Excerpts from a dataset
################

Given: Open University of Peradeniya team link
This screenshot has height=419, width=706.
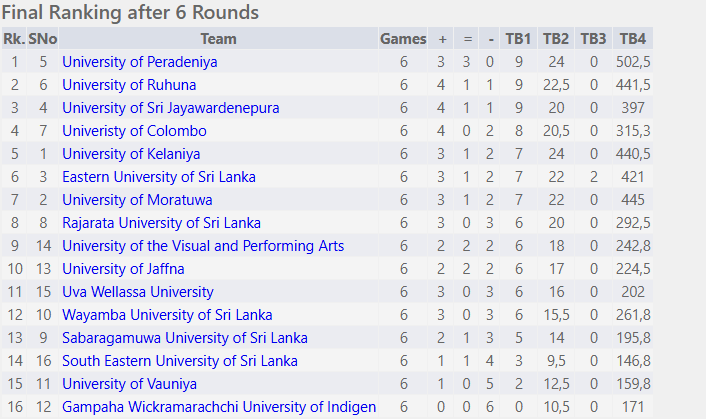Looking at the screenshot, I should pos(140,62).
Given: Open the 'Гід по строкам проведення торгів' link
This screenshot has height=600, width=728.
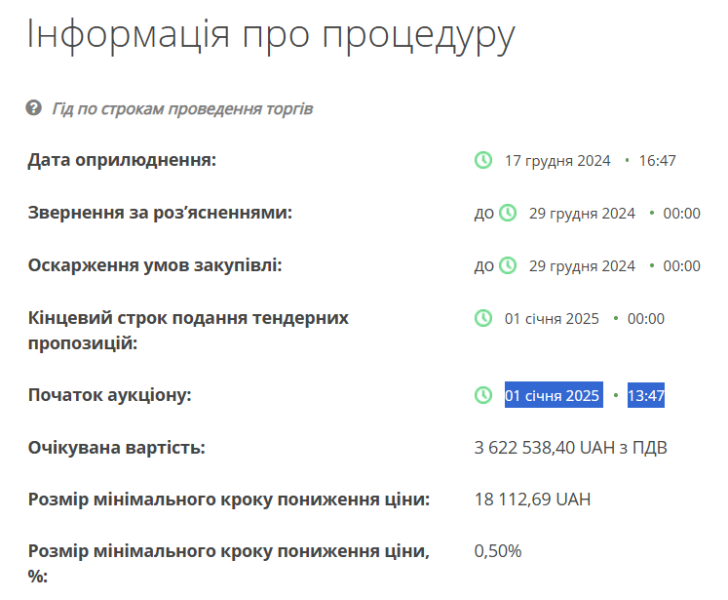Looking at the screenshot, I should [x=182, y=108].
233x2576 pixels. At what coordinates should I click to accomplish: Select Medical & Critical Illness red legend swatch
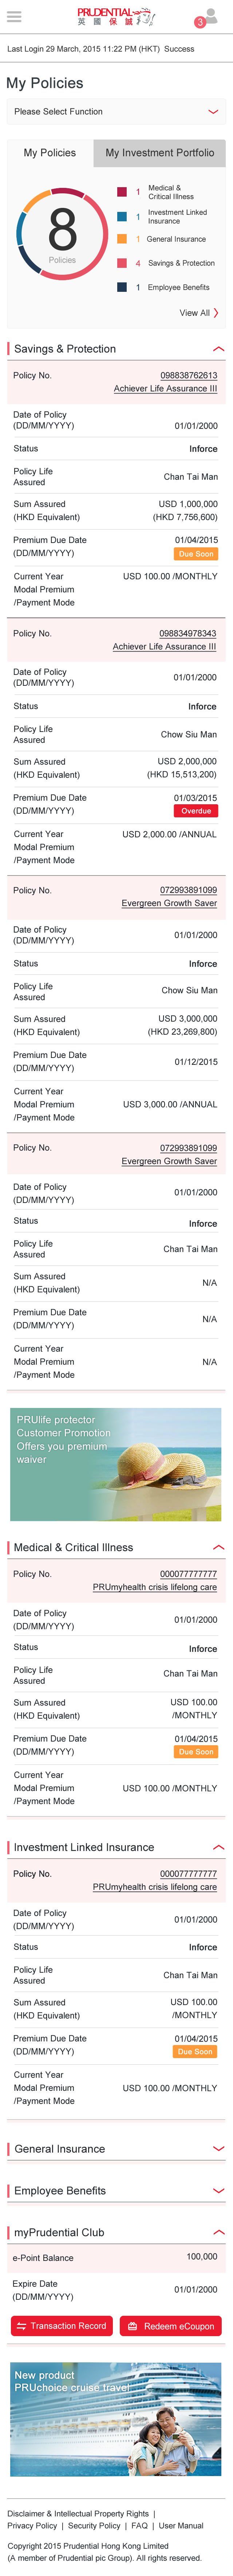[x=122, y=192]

################

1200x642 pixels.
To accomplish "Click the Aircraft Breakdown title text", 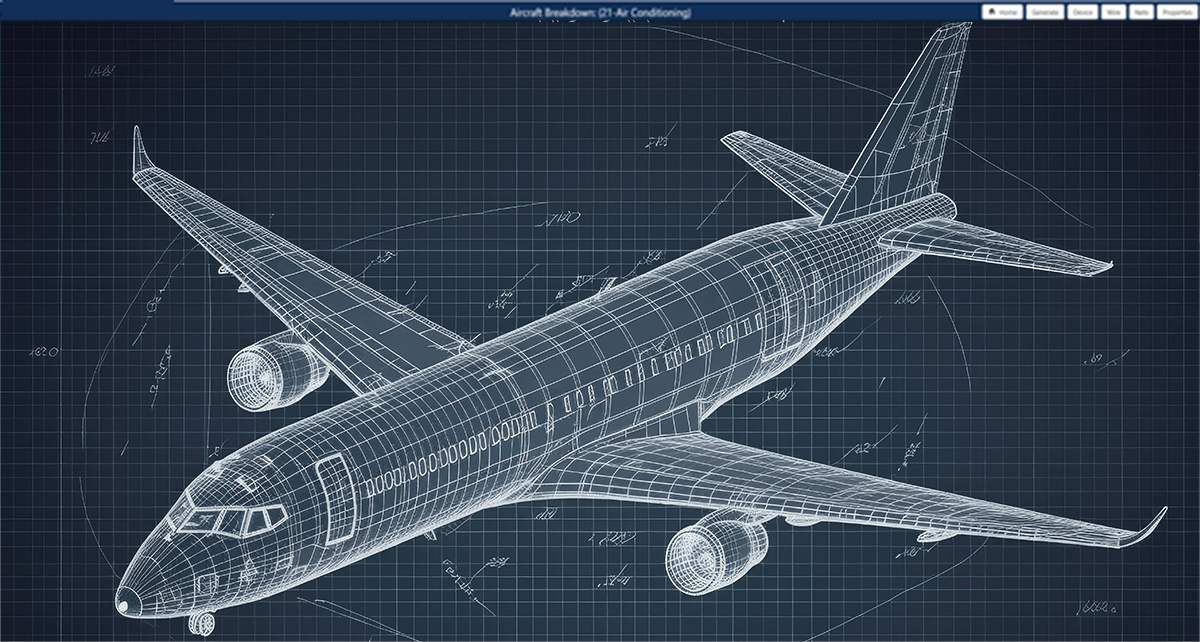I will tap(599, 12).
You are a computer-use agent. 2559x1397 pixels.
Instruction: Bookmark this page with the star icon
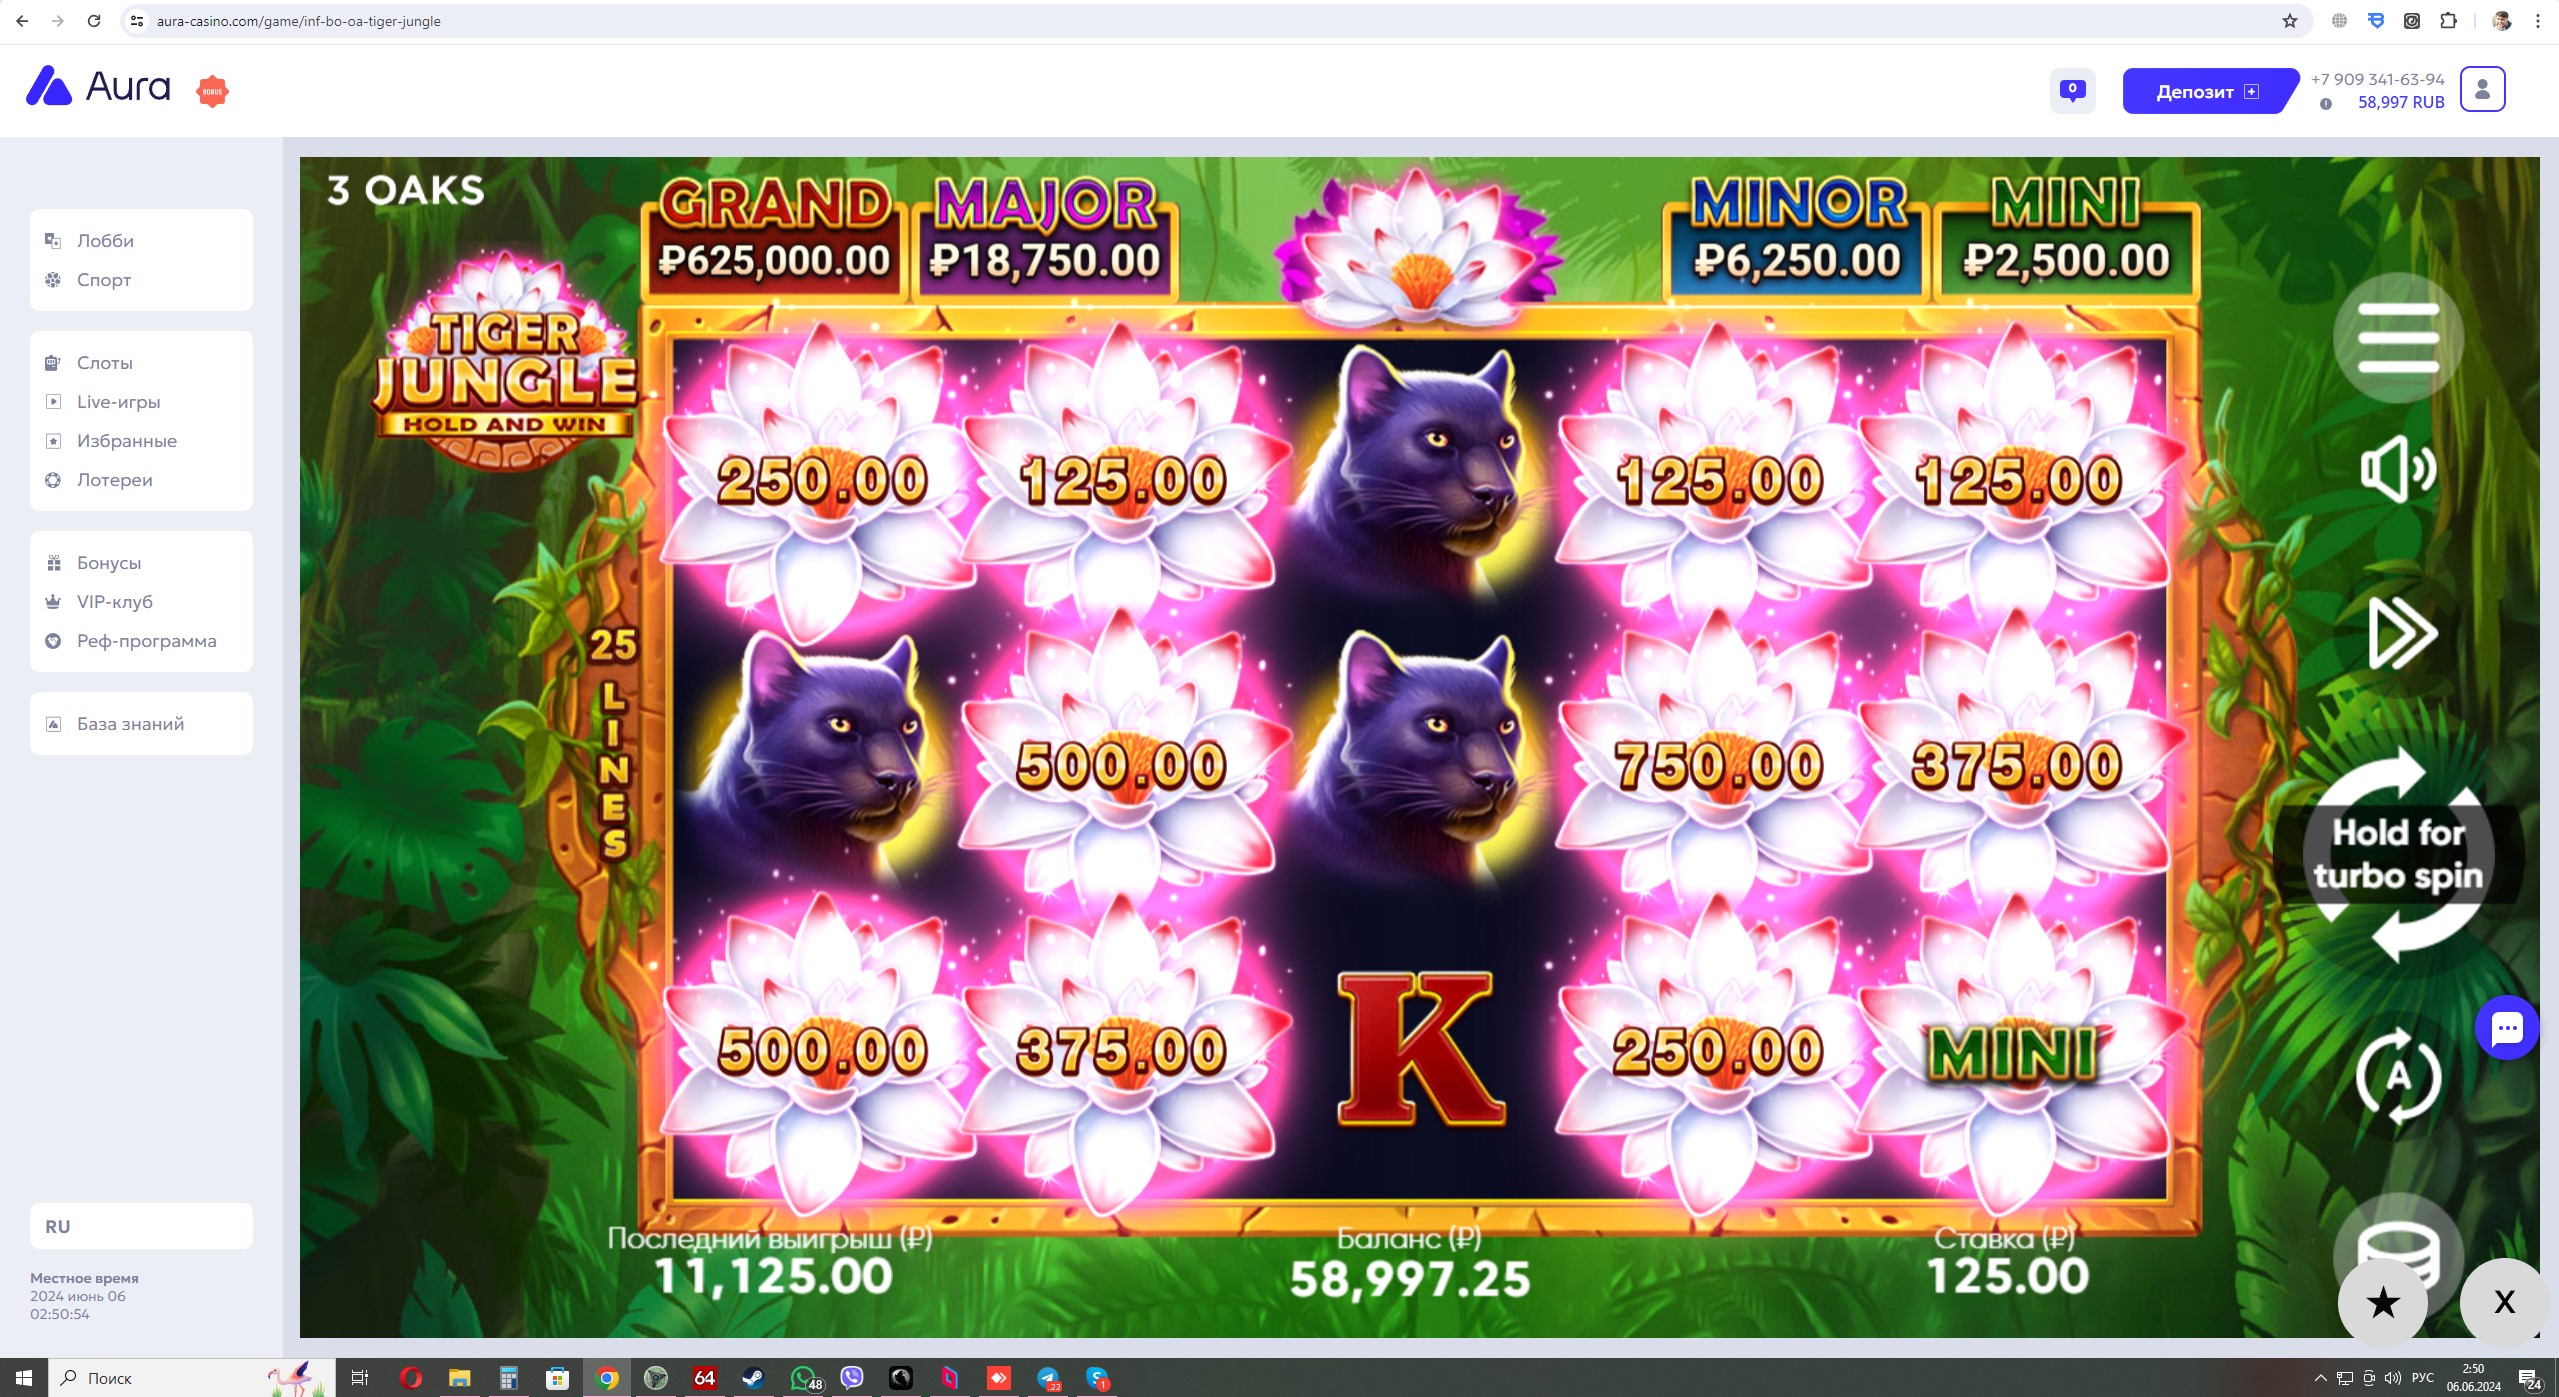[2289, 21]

################

Work instructions:
Your answer should be each line of the data that contains the word "link", copied as it stands.

Your response:
Given: Open University of Peradeniya team link
Given: Open the 'Гід по строкам проведення торгів' link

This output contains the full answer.